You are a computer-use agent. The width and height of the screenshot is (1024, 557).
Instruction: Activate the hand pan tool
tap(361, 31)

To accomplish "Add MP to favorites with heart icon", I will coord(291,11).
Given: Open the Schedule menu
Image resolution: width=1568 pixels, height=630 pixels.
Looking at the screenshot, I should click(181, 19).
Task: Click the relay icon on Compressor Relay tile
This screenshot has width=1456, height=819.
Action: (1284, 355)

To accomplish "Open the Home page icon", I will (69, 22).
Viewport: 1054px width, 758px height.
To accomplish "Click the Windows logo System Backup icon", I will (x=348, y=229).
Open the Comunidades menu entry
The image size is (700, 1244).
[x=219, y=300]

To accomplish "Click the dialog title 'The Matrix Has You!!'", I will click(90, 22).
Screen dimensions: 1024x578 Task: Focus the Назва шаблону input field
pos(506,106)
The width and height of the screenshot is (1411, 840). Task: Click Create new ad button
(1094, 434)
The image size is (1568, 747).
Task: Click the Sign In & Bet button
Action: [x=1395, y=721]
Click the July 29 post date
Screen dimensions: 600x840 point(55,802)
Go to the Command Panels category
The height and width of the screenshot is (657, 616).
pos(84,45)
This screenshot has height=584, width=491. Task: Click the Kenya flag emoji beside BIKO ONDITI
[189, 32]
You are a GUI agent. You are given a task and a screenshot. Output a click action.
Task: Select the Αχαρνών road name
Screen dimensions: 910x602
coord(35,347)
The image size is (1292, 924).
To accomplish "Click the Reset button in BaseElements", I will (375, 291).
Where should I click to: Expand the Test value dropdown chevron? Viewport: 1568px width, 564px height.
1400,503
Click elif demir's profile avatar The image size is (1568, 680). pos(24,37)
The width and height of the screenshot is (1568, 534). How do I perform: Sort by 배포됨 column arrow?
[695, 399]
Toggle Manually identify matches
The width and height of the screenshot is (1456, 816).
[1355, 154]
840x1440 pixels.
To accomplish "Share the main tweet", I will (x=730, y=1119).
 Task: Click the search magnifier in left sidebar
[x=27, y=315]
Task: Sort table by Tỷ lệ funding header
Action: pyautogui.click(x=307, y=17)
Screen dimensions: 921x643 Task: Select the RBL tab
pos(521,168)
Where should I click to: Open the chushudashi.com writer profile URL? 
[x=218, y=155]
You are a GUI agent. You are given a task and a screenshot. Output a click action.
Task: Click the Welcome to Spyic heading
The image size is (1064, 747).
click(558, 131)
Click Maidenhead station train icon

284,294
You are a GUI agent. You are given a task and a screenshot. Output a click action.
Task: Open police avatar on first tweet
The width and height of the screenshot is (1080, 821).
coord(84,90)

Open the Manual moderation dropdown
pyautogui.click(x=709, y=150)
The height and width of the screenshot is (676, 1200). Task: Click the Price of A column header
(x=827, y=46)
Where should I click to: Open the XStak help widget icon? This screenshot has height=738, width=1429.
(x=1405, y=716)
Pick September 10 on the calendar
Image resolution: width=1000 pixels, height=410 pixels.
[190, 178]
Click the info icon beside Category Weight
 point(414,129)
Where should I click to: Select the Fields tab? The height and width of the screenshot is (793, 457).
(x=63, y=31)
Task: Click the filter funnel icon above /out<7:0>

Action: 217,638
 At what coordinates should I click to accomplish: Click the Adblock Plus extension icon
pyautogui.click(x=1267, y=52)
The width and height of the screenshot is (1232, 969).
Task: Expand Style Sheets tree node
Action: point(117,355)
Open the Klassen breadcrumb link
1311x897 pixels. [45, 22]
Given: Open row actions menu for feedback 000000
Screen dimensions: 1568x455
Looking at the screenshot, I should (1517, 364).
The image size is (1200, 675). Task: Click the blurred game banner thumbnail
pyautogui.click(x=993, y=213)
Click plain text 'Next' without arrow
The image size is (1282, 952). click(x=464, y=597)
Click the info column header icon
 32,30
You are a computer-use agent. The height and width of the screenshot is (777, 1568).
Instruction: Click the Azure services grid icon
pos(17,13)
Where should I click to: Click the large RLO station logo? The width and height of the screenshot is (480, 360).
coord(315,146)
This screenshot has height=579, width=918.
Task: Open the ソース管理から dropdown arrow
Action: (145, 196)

===============

§ **Written task**
Duplicate everything in the records from the line containing "Task: Click the search" down to the line containing "[x=218, y=155]", both lines included.

§ **Written solution**
 Task: Click the search magnifier in left sidebar
[x=27, y=315]
Task: Sort table by Tỷ lệ funding header
Action: pyautogui.click(x=307, y=17)
Screen dimensions: 921x643 Task: Select the RBL tab
pos(521,168)
Where should I click to: Open the chushudashi.com writer profile URL? 
[x=218, y=155]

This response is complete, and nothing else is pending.